Description
Hey,
Tested using 3.9.0 RC0. The issue only affects kraft.
It seems that "kafka-metadata-quorum.sh remove-controller" causes the removed controller to crash if it is one of the controllers specified using "--initial-controllers "
Steps to reproduce:
Clean up and setup the environment
rm -rf /tmp/controllers && \
mkdir -p /tmp/controllers/c1 && \
mkdir -p /tmp/controllers/c2 && \
mkdir -p /tmp/controllers/c3
export KAFKA_HOME=<your_kafka_3_9_home>
Format the controllers
$KAFKA_HOME/bin/kafka-storage.sh format --cluster-id 00000000-0000-0000-0000-000000000001 --initial-controllers 1001@localhost:10001:AAAAAAAAAAEAAAAAAAAAAA,1002@localhost:10002:AAAAAAAAAAEAAAAAAAAAAA,1003@localhost:10003:AAAAAAAAAAEAAAAAAAAAAA --config c1.properties
$KAFKA_HOME/bin/kafka-storage.sh format --cluster-id 00000000-0000-0000-0000-000000000001 --initial-controllers 1001@localhost:10001:AAAAAAAAAAEAAAAAAAAAAA,1002@localhost:10002:AAAAAAAAAAEAAAAAAAAAAA,1003@localhost:10003:AAAAAAAAAAEAAAAAAAAAAA --config c2.properties
$KAFKA_HOME/bin/kafka-storage.sh format --cluster-id 00000000-0000-0000-0000-000000000001 --initial-controllers 1001@localhost:10001:AAAAAAAAAAEAAAAAAAAAAA,1002@localhost:10002:AAAAAAAAAAEAAAAAAAAAAA,1003@localhost:10003:AAAAAAAAAAEAAAAAAAAAAA --config c3.properties
Start the controllers, in separate terminals
$KAFKA_HOME/bin/kafka-run-class.sh -name kafkaService kafka.Kafka c1.properties
$KAFKA_HOME/bin/kafka-run-class.sh -name kafkaService kafka.Kafka c2.properties
$KAFKA_HOME/bin/kafka-run-class.sh -name kafkaService kafka.Kafka c3.properties
Remove a controller:
$KAFKA_HOME/bin/kafka-metadata-quorum.sh --bootstrap-controller localhost:10001,localhost:10002,localhost:10003,localhost:10004 remove-controller --controller-id 1001 --controller-directory-id AAAAAAAAAAEAAAAAAAAAAA
The process crashes with the following error:
[2024-10-09 15:19:15,574] ERROR Encountered fatal fault: exception while renouncing leadership (org.apache.kafka.server.fault.ProcessTerminatingFaultHandler)

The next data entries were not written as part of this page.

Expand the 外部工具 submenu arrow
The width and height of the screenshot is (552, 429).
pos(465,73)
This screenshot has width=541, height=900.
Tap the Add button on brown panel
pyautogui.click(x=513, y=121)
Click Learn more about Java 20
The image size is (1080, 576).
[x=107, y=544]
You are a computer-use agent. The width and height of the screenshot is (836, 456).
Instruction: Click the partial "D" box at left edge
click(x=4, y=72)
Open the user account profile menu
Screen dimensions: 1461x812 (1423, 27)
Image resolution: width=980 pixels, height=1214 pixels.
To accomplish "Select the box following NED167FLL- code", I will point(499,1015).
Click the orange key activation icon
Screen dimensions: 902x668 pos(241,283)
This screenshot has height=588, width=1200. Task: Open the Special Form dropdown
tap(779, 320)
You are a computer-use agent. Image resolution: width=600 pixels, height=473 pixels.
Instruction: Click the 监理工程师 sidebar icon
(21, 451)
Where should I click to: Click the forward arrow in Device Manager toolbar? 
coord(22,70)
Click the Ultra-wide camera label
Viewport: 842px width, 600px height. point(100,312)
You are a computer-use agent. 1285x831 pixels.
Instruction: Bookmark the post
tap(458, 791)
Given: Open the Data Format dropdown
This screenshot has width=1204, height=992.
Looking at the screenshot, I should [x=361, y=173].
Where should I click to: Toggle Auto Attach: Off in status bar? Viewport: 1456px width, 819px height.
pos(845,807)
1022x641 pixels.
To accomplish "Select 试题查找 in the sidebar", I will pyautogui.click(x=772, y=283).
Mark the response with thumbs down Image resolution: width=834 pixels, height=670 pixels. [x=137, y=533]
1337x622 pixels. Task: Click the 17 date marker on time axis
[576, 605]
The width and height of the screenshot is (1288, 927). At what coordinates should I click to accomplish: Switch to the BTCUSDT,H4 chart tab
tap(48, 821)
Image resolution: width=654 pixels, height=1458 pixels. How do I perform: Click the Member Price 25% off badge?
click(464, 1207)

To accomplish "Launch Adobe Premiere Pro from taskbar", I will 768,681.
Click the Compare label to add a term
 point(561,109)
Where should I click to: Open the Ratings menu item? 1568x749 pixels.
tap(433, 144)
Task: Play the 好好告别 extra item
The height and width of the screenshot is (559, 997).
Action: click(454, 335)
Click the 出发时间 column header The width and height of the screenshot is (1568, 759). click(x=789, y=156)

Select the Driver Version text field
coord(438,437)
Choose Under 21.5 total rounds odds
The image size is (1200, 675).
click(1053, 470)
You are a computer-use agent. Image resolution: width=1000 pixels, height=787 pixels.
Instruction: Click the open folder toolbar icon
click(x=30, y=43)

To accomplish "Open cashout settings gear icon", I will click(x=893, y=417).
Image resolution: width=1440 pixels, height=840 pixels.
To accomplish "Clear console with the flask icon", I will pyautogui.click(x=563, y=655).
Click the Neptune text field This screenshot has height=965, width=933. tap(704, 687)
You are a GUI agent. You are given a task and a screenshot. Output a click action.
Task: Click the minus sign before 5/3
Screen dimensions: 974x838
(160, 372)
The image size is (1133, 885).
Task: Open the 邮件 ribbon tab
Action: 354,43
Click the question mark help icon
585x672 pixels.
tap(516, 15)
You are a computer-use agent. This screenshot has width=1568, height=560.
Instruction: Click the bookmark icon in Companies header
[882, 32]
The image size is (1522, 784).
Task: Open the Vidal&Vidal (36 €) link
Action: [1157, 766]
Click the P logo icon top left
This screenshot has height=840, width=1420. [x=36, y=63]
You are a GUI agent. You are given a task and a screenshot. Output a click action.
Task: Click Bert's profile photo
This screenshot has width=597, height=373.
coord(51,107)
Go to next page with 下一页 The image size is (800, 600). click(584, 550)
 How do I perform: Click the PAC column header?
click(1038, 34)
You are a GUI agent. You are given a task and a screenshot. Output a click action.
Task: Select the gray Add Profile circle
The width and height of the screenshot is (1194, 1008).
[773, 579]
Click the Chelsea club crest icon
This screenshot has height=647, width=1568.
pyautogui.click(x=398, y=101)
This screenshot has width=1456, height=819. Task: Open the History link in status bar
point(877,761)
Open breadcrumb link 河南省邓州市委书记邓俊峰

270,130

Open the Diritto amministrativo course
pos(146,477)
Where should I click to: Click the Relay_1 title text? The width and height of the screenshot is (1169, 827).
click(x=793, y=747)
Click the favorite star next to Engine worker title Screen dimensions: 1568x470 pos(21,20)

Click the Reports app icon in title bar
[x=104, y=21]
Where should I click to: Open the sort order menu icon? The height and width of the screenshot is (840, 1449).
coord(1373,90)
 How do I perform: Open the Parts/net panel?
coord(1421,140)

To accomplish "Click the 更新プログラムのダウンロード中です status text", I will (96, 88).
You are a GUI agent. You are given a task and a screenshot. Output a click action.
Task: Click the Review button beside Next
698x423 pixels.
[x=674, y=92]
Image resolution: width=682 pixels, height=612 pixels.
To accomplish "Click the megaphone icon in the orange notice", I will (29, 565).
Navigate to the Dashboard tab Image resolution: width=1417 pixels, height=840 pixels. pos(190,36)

java.lang.RuntimeException: Unable to reset to last stable offset 55. No in-memory snapshot found for this offset.
at org.apache.kafka.controller.OffsetControlManager.deactivate(OffsetControlManager.java:268)
at org.apache.kafka.controller.QuorumController.renounce(QuorumController.java:1281)
at org.apache.kafka.controller.QuorumController.handleEventException(QuorumController.java:552)
at org.apache.kafka.controller.QuorumController.access$800(QuorumController.java:180)
at org.apache.kafka.controller.QuorumController$ControllerWriteEvent.complete(QuorumController.java:885)
at org.apache.kafka.controller.QuorumController$ControllerWriteEvent.handleException(QuorumController.java:875)
at org.apache.kafka.queue.KafkaEventQueue$EventContext.completeWithException(KafkaEventQueue.java:153)
at org.apache.kafka.queue.KafkaEventQueue$EventContext.run(KafkaEventQueue.java:142)
at org.apache.kafka.queue.KafkaEventQueue$EventHandler.handleEvents(KafkaEventQueue.java:215)
at org.apache.kafka.queue.KafkaEventQueue$EventHandler.run(KafkaEventQueue.java:186)
at java.base/java.lang.Thread.run(Thread.java:840)
If the process that died is restarted it joins the cluster and becomes on observer, as expected.
The crash doesn't happen in a slightly different case, exact steps missing. But the idea is this:
1. Create a 3-controller cluster as above
2. Format and start a 4rd controller.
3. Add the 4th controller as a voter.
4. Remove the 4th controller to make it an observer. It becomes observer as expected.
Because this case works, I'm guessing the crash is somehow related to the controller being one of the initial controllers.
I didn't dig deeper on why the crash occurs.